Figure 2. Encapsulated VICs respond to TNF-α treatment with a decrease in expression of fibrotic markers.

a) Schematic of 3D hydrogel culture platform. 8-arm 40kDa PEG-norbornene is reacted with an MMP-degradable dithiol crosslinker and RGD adhesive peptide is added to allow for VIC-matrix interactions. b) Representative immunostaining images of VICs treated with growth media (untreated) and 0.1, 1, or 10 ng/mL of TNF-α treatment. αSMA stress fibers (green) formation decreases with increasing TNF-α treatment concentration. Nucleus (blue) and αSMA (green). Scale bars=20μm. c) αSMA mean intensity analysis with respect to cell number for VICs in untreated and 0.1, 1, or 10 ng/mL TNF-α treatment conditions.
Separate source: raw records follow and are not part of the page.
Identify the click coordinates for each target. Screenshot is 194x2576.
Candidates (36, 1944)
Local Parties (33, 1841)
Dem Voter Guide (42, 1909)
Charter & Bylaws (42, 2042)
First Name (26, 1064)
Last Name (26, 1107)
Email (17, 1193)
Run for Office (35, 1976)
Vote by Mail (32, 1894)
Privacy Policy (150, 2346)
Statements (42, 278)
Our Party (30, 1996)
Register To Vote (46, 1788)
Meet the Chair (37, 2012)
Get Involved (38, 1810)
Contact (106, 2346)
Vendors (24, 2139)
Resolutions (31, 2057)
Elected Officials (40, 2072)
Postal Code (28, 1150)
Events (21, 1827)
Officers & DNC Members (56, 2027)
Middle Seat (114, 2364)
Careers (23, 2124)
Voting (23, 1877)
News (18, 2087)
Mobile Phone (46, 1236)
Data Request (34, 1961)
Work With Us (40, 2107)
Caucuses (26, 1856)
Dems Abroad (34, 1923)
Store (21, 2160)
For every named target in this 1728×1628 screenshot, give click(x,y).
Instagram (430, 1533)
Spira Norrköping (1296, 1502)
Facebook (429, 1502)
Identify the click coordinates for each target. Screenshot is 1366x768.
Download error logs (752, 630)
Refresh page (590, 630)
TNF-α treatment resulted in a significant decrease in αSMA mean intensity at higher doses. d) VIC αSMA protein expression normalized to untreated controls (dotted line) and measured via western blot. A representative western blot used for analysis (top) where all lanes are from the same blot. αSMA protein expression significantly decreases with increasing TNF-α concentration. e-g) mRNA gene expression levels relative to L30 for the fibrotic markers e) αSMA f) COL1A1 and the fibroblast marker g) CTGF. Increasing treatment with TNF-α results in significant downregulation in αSMA gene expression, while COL1A1 gene expression shows a decreasing trend, albeit not statistically significant. CTGF gene expression was slightly increased with TNF-α treatment, but no significant differences were observed. ***=p<0.001 and **=p<0.01, based on one-way ANOVA.